- **Collection entries**
----

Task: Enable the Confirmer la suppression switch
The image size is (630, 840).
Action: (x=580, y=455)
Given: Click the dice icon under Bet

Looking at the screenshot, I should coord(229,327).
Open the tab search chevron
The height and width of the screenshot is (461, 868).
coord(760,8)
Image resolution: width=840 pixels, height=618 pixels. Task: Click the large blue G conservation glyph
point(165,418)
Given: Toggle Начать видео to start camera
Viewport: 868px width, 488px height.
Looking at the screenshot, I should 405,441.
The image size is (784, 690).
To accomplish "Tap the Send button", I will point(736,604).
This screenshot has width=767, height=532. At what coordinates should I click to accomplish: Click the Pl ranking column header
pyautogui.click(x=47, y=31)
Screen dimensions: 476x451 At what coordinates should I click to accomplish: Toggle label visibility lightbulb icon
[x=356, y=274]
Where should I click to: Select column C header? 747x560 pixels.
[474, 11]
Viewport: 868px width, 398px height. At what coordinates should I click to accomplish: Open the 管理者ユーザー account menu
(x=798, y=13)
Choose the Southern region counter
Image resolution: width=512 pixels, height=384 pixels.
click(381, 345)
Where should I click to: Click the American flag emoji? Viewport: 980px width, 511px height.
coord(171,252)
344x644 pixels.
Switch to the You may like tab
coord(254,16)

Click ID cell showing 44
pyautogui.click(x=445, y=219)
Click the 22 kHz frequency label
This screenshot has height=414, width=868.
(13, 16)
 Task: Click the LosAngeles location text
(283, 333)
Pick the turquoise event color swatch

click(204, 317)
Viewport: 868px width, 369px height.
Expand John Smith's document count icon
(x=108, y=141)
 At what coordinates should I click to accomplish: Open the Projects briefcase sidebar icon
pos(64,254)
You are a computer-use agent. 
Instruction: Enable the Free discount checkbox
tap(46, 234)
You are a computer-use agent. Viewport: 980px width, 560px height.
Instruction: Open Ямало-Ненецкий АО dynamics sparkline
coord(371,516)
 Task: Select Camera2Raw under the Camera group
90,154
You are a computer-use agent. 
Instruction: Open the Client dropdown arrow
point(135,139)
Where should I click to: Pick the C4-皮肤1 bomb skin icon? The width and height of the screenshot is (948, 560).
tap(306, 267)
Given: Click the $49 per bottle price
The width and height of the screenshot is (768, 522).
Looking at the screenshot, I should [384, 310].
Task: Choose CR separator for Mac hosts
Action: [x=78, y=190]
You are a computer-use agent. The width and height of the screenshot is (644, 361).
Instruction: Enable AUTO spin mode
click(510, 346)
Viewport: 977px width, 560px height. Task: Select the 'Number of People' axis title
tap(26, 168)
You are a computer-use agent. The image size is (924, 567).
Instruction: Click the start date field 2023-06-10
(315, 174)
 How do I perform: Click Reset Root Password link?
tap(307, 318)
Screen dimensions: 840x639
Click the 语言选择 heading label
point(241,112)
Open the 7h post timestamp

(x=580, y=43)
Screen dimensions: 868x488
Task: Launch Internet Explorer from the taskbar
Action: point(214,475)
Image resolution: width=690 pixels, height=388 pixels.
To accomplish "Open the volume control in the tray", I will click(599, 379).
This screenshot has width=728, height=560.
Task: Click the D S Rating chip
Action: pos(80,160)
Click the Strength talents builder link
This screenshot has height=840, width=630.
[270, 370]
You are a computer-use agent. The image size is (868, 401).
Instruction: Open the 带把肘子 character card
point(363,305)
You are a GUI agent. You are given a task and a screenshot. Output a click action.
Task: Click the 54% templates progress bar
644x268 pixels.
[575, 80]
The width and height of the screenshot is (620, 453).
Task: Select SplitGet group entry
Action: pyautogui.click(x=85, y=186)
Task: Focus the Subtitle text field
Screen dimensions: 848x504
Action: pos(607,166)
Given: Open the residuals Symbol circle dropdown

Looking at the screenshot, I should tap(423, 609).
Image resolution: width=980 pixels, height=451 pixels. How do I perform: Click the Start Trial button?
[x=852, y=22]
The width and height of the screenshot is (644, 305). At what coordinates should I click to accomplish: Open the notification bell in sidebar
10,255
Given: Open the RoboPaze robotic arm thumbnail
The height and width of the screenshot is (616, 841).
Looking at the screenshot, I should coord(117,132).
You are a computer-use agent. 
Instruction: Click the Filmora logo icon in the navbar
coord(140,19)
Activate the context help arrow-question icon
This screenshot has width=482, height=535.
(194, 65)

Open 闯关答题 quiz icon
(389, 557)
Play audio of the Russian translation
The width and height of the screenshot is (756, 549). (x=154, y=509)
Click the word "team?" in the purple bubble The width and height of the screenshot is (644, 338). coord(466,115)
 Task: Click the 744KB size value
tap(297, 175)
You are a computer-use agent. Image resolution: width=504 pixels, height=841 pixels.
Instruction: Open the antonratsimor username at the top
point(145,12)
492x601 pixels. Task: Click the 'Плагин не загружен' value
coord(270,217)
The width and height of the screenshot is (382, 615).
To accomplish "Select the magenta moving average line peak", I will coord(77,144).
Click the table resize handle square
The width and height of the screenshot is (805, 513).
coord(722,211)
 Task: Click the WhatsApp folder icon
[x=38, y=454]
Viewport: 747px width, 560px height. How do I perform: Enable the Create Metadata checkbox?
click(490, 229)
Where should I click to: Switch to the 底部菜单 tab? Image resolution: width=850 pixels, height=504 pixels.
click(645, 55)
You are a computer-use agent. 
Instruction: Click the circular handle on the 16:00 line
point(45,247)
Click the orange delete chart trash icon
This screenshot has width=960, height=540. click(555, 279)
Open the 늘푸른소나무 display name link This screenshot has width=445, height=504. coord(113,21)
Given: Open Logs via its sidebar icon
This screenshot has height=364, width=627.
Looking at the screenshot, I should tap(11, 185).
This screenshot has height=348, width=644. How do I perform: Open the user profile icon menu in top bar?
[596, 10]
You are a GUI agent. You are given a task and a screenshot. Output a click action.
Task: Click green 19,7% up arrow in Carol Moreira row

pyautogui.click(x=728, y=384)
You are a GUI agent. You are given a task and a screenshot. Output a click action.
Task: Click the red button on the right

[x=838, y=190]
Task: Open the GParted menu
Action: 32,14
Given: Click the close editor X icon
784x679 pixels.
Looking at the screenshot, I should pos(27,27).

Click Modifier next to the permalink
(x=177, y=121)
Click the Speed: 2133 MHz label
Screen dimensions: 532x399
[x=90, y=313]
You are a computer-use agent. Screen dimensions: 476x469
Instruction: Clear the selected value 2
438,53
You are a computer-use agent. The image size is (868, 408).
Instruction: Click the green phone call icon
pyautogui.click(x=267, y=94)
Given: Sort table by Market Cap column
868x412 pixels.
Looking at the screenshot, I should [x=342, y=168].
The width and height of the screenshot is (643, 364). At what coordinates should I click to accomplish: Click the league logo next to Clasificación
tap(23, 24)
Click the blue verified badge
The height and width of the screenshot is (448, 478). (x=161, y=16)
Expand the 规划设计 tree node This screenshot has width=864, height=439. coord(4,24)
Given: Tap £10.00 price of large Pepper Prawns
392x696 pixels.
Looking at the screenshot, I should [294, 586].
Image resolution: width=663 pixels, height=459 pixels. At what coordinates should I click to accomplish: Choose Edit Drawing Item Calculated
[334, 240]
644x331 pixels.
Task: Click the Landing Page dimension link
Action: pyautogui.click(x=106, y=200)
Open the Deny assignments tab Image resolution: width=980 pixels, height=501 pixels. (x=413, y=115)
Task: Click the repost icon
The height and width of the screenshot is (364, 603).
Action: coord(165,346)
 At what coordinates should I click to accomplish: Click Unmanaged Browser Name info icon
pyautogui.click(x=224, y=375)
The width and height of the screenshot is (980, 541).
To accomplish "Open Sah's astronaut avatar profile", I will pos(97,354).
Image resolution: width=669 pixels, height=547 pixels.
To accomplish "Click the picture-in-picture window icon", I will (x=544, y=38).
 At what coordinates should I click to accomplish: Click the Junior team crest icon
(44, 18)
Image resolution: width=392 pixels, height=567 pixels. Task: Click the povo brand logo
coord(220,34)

----

- **Goal of the exercise**
From the opening line of the data above, please print each line as written up to and including the line that contains "Given: Toggle Начать видео to start camera", and nothing more.

- **Answer below**
Task: Enable the Confirmer la suppression switch
The image size is (630, 840).
Action: (x=580, y=455)
Given: Click the dice icon under Bet

Looking at the screenshot, I should coord(229,327).
Open the tab search chevron
The height and width of the screenshot is (461, 868).
coord(760,8)
Image resolution: width=840 pixels, height=618 pixels. Task: Click the large blue G conservation glyph
point(165,418)
Given: Toggle Начать видео to start camera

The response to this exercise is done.